Requires a slow cooker, or a setting on your stove top that allows you to cook at a very low temperature.

You’ll need:

  • A 400g tin of coconut milk (without additives)
  • 1 tbsp coconut oil
  • 2 tsp ginger finely grated
  • 1 tbsp turmeric ground
  • 2 tsp cumin ground
  • 1 tsp cardamom ground
  • 1 cinnamon quill
  • 1/4 tsp chilli powder
  • 1/4 tsp black pepper
  • A sprinkle of sea salt
  • 1 medium sweet potato chopped (or pumpkin)
  • 1 white potato chopped
  • 2 zucchini chopped
  • 1/4 cauliflower chopped into small florets (use broccoli for low FODMAP)
  • 150g of chopped mushrooms (use oyster mushrooms for low FODMAP)
  • A handful of fresh coriander leaves to serve
  • 1 lime to squeeze over when serving

If you’re not on a low FODMAP diet or don’t have IBS or SIBO, try adding some chopped onion and 1 minced garlic clove.

Method:

Take a slow cooker pan and add the coconut oil, heat it over the stove top on a medium heat, add the spices (including the fresh ginger) and when they are fragrant slowly add the vegetables and cook stirring for about 2 minutes.
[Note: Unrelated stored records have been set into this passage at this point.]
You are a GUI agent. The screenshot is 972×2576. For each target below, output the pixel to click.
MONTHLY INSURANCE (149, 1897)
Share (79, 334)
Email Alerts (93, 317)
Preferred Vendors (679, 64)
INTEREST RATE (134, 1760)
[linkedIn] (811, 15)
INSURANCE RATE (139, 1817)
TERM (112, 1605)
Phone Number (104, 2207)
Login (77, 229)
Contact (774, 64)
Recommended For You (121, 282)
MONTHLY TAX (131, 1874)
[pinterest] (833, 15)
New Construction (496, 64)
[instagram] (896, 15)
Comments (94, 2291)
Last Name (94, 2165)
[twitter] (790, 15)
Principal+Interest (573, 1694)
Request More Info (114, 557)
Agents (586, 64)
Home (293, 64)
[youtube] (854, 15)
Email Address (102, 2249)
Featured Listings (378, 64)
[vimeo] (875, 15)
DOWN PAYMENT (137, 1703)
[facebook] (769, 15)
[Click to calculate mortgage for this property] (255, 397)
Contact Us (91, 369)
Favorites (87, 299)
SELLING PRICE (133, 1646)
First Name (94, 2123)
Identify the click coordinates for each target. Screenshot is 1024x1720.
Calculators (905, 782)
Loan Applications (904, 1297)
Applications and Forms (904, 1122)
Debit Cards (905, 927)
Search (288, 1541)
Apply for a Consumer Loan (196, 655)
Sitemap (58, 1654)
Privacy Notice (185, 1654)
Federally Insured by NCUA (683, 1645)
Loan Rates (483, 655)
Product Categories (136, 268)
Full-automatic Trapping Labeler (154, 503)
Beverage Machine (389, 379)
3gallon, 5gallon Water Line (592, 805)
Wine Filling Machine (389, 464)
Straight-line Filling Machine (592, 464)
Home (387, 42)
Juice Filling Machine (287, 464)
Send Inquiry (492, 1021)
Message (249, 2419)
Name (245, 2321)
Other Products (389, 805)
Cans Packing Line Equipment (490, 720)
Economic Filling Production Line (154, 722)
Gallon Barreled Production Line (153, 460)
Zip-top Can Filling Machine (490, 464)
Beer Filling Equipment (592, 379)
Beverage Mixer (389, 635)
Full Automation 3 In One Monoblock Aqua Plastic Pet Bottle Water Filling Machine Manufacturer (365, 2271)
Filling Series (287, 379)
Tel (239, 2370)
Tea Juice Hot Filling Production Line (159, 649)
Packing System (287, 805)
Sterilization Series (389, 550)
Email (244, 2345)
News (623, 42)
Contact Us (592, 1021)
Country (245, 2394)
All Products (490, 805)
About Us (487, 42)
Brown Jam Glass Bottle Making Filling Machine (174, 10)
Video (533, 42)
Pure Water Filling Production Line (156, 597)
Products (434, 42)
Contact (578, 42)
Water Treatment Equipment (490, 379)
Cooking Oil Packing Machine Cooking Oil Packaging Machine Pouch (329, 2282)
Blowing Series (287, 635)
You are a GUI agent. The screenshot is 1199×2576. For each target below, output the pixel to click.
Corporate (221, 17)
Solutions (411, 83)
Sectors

Next, add the coconut milk and heat through (but don’t let it boil).

Place the pan back into the slow cooker and cook on low for about 4 hours.

Yellow vegetable curry

I like to sprinkle hemp seeds, sunflower seeds and almond flakes on top when serving for added protein and healthy fats.

Serve with rice of your choice, I use jasmine but brown rice is best if you can tolerate it.